うえのいえで、ぼくが、いきているときに、あって、しっているのは、
みけねこの、しなもんさんだけです。
かいぬしを、にひきで、とりあいっこしたからか、
しなもんさんは、いまでも、ぼくがきらいらしくて、
あんまり、はなしをしてくれません。
おゆきさんとなかよしのようで、ぼくが、おゆきさんといっしょにいるのも、
なんだか、ふゆかいみたいです。
いきているとき、かいぬしをはさんで、にらみあってたときと
おなじじゃんとおもうときがあります。
「あのこは、いまはもうなくなったけど、『なふこ』という、おおきなみせの、
ぐらじおらすの、きゅうこんのはいった、はこのなかで、あそんでいたらしいよ。
かいぬしが、おみせのひとに、かくにんして、すてねこらしいということで、
つれてかえって、かいだしたのさ。
いつも、あかるくて、かしこくて、まえむきの、いいこだけれど、
おまえのことは、きにさわるらしいね」と、おゆきさんは、いいました。
「なんでですかねえ」と、ぼくがいったら、おゆきさんは、
「おまえが、げんじょうにまんぞくしないで、うじうじしてるのが、
みてて、むしゃくしゃするんだろうよ」といいました。
「ぼくは、かいぬしから、いつも、あきらめがよくて、はきがないと、
いわれていたのに」といったら、おゆきさんは、
「そういうこととは、またちがうのさ」といいました。
おゆきさんも、けんかはつよそうです。
こがおだけど、めがおおきくて、ふちに、くっきり、くろいふちどりがあって、
「あいらいん」をつけてるみたいです。
いきてるときには、いけなかった、いろんなへやにはいってみました。
ぶつだんのおいてある、ちいさなへやを、かいぬしは、かたづけていて、
ふるいとだなのまえにあった、にもつをどけて、
ちょっと、とをあけてみたら、なかは、しゃしんでいっぱいでした。
「ひえぇ~、すっかりわすれていた。
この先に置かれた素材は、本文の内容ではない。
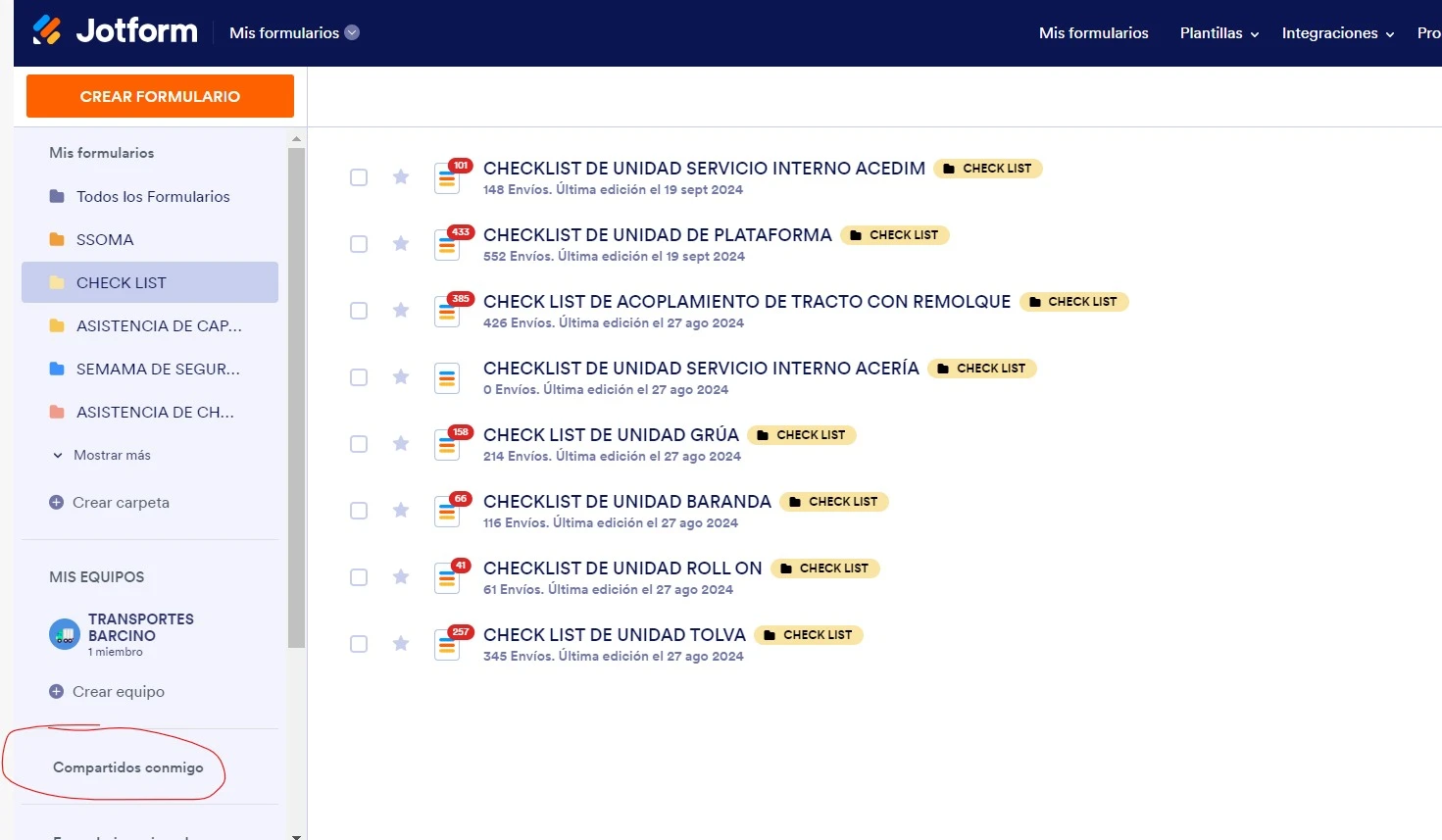Click the plus icon beside Crear equipo
The width and height of the screenshot is (1442, 840).
point(57,692)
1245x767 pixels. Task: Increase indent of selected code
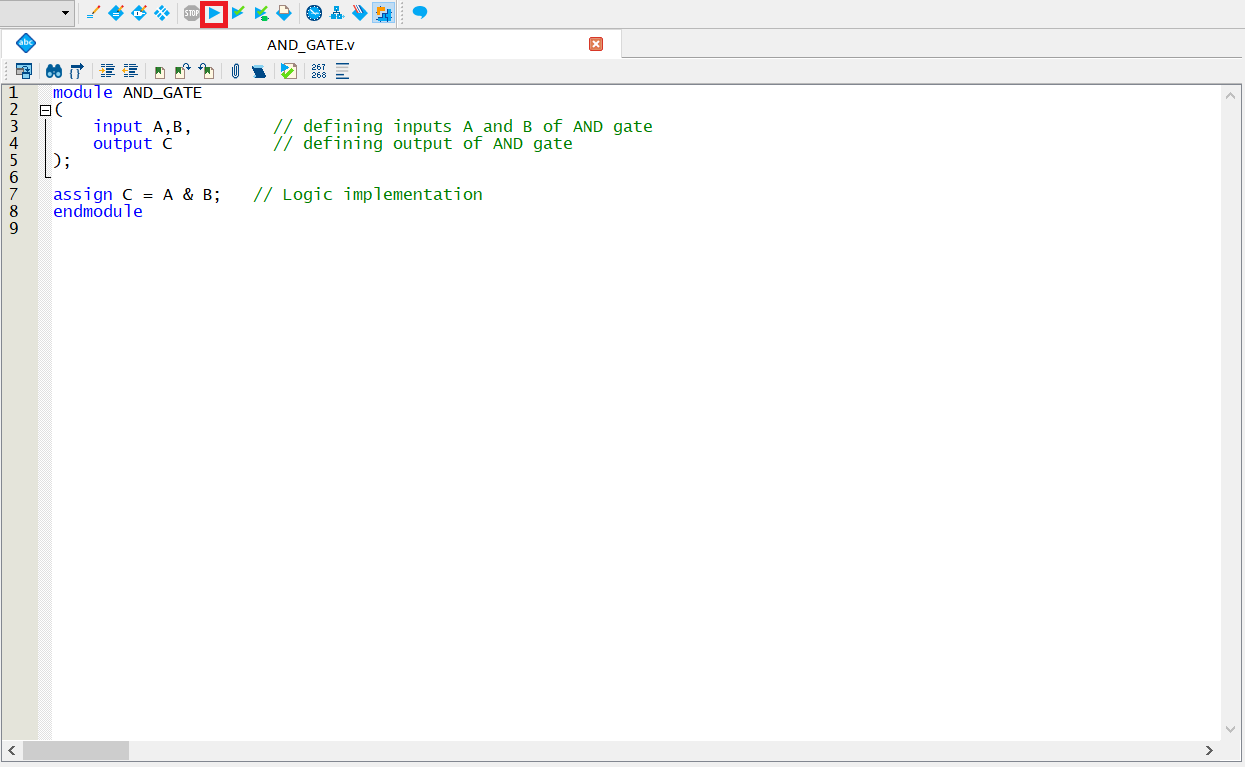coord(108,71)
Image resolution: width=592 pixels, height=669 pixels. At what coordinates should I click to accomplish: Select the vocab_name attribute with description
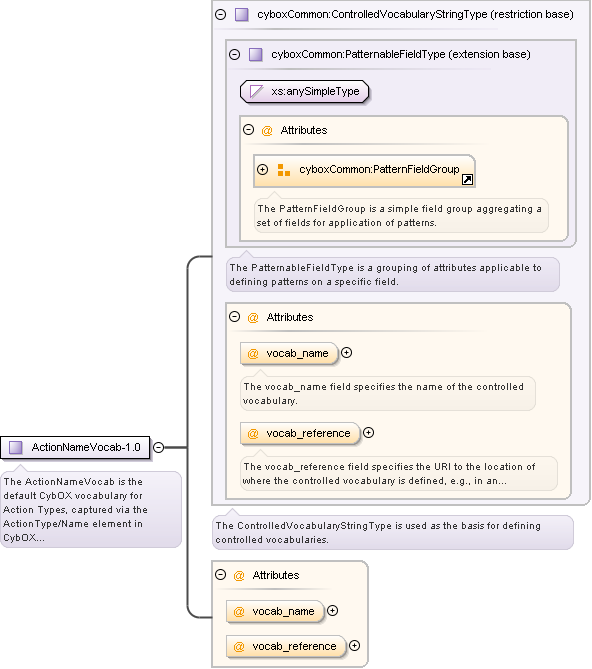pos(289,354)
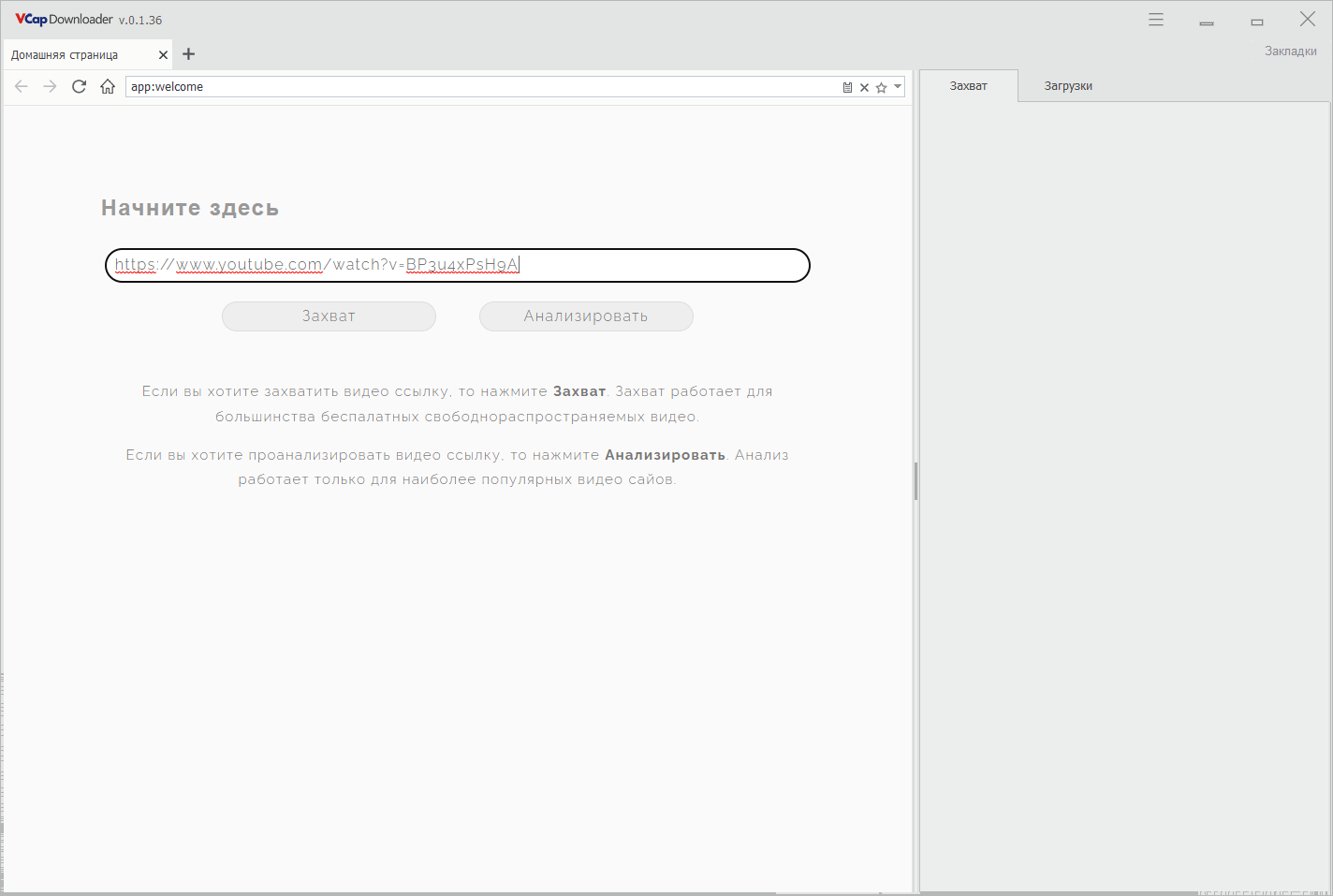The image size is (1333, 896).
Task: Clear the address bar with X icon
Action: click(x=864, y=87)
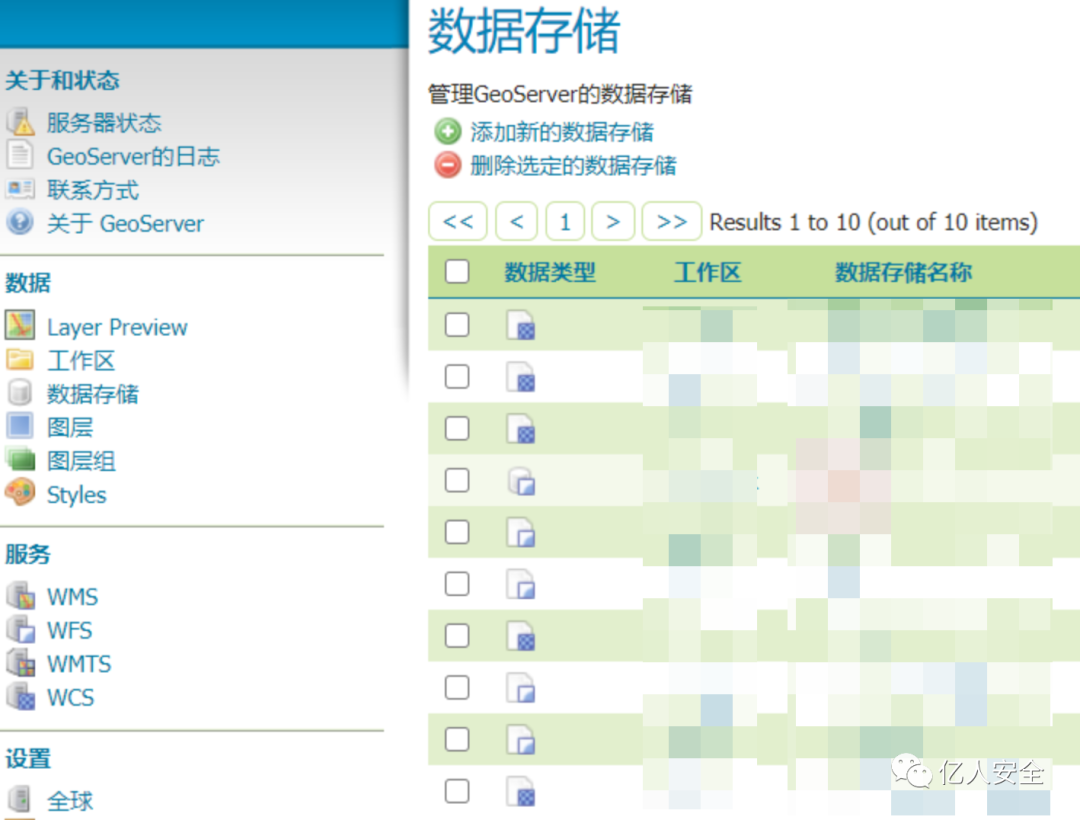1080x820 pixels.
Task: Click the WMTS service icon
Action: click(22, 663)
ずっとあけてなかったけど、
そういえば、ここにもしゃしんがあったんだ」と、
かいぬしは、しりもちをついていました。
「どうせ、ほとんどは、ねこたちのしゃしんだろうなあ。
これはもうどうしたもんか。
でも、みつからずに、さがしていたしゃしんも、たぶん、ここにあるんだろうな」
と、かいぬしは、びびりながら、よろこんでいました。
こんなふうだから、かたづけはきっと、としをこすんだろうな。
「そろそろ、くりすますつりーもださなくちゃ」なんて、
かいぬしは、あせってたけど。
「それよか、ろーすとちきんは、もうちゅうもんしたのかな。
あれはうまいんだぞ」と、きゃらめるさんは、きにしていました。